JMM: LA PROXIMITÉ ENTRE LA VILLE ET LE PORT CRÉE DES TENSIONS. QU’EST-IL PRÉVU POUR Y REMÉDIER?

M.P.: Il faut une attitude et un comportement. Nous sommes obligés de nous améliorer et de travailler sur notre impact sur l’environnement, de connaître les nuisances que génère le port et de les limiter. Nous avons désormais plusieurs normes ISO pour le port qui montrent les progrès réalisés. En matière d’investissements, nous allons construire la Maison du port, qui fera l’interface entre la ville et le port, comme le fait déjà La Sirène (espace dédié aux musiques actuelles). Les travaux commencent, elle sera terminée fin 2014.

Nous travaillons avec la ville sur l’aménagement du boulevard Delmas. Le parking que nous avons aménagé est mis à la disposition pour les spectateurs de La Sirène quand il n’est pas utilisé par les croisières.

Nous avons eu aussi 4 600 visiteurs lors de la journée du port de commerce, qui s’est déroulée le même jour que la fête du quartier, « Boulevard de la soif ».

JMM: DEPUIS VOTRE ARRIVÉE EN FÉVRIER, QUELLE ATMOSPHÈRE AVEZ-VOUS TROUVÉ SUR LA PLACE PORTUAIRE ROCHELAISE?

M.P.: Le port a su pleinement exploiter les instances de gouvernance instaurées par la réforme portuaire, le conseil de développement et le conseil de surveillance. Il y a à La Rochelle un vrai travail collectif et une gouvernance exemplaire.

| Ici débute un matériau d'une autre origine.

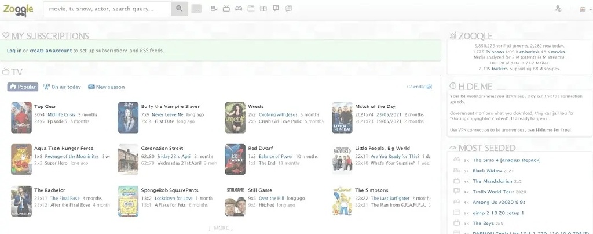Open the Applications category icon in top bar
Image resolution: width=593 pixels, height=234 pixels.
tap(251, 9)
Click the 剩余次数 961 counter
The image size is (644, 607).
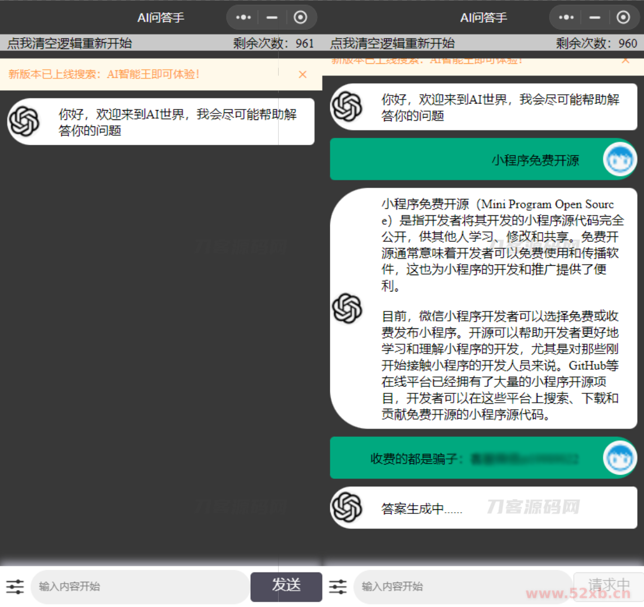point(272,43)
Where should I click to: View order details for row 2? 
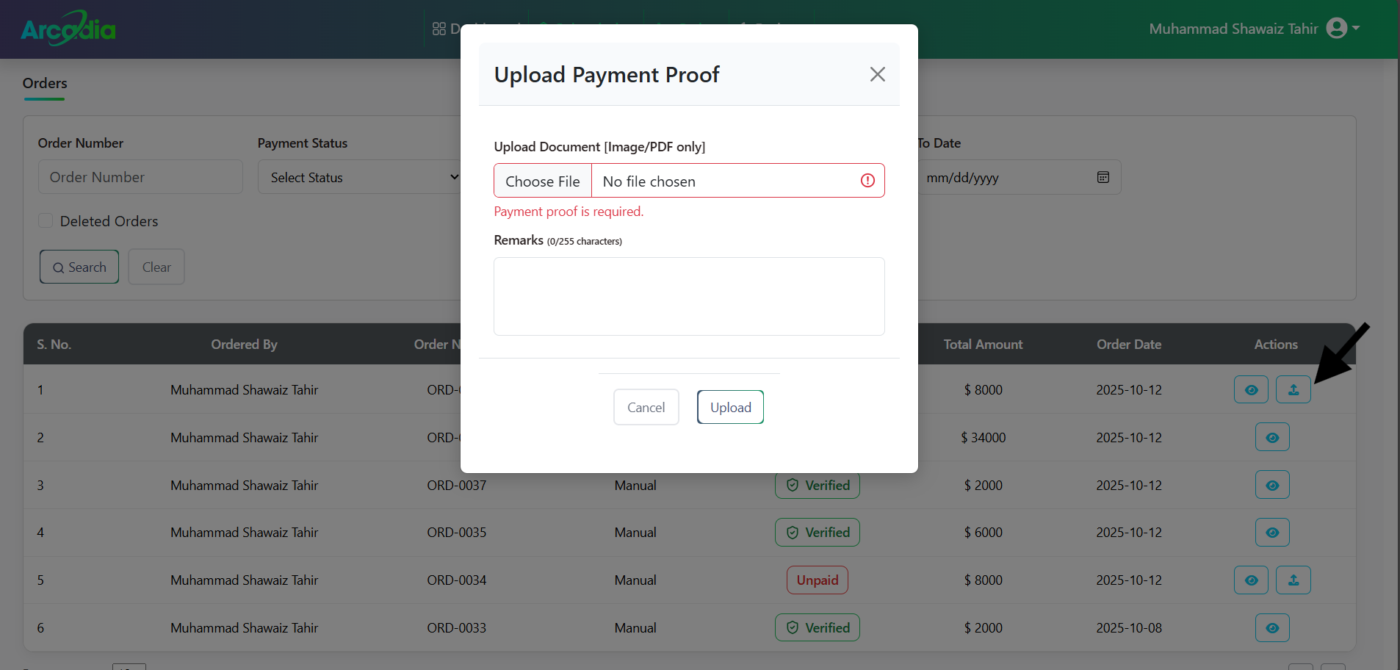1272,437
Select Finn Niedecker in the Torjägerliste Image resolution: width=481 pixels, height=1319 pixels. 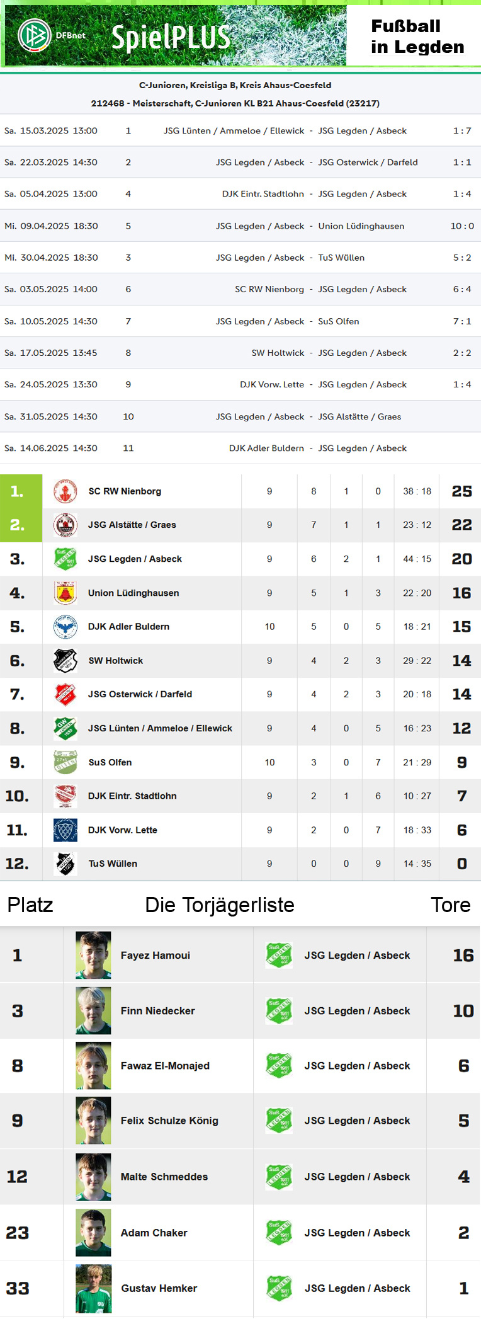coord(158,1010)
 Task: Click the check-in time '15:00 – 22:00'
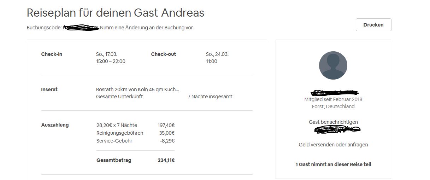tap(111, 61)
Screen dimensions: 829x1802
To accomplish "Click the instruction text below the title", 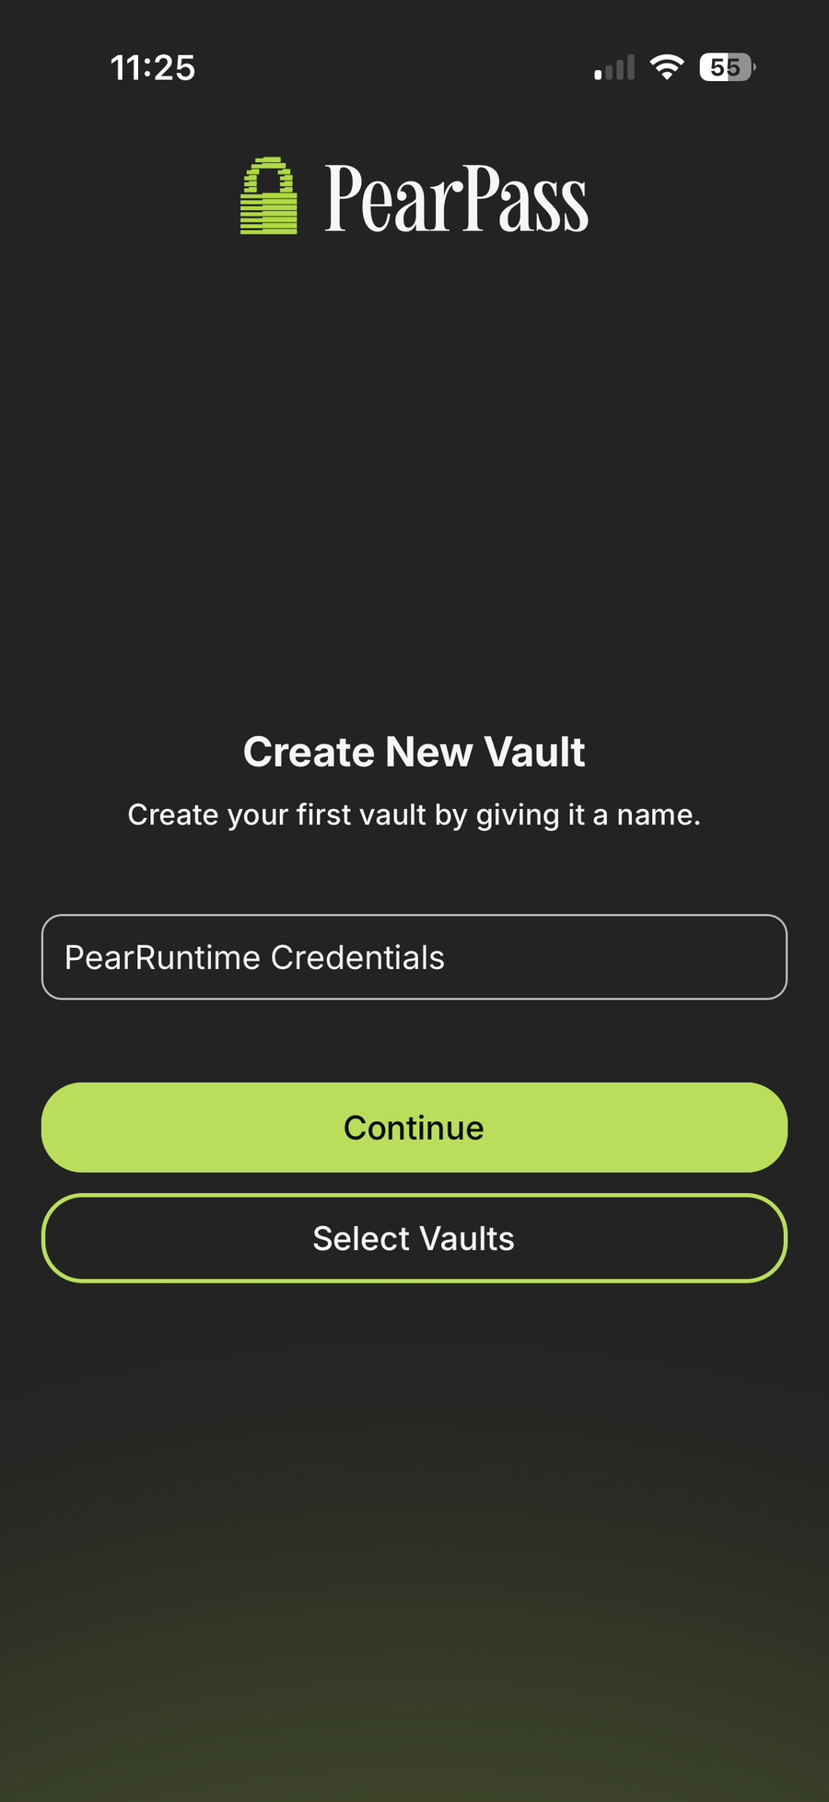I will click(x=415, y=814).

Le levier du changement de statut

Quand La Rochelle est devenu Port autonome puis Grand port maritime, certains ont fait la moue et mis ce changement de statut sur le compte de la bienveillance du ministre des Transports, par ailleurs président du conseil général de Charente-Maritime. Mais les râleurs ont oublié un peu vite que La Rochelle est aussi le deuxième port céréalier de France, le premier pour le bois et pour la pâte à papier.

Aujourd’hui, plus personne n’irait mettre en doute sa place dans la cour des grands. D’autant que le port a pris son essor, grâce notamment à des investissements dopés par le changement de statut. Entre le contrat de projet 2007-2013 et le plan de relance portuaire, c’est 120 M€ qui ont été apportés au port au cours des six dernières années, soit autour de 20 M€ par an.

Cela a eu un effet très net sur les trafics, qui vont largement dépasser les 9 Mt cette année. Le démarrage de l’activité d’Holcim devrait les aider à s’accroître encore davantage en 2014 pour atteindre les 10 Mt annoncées en 2015.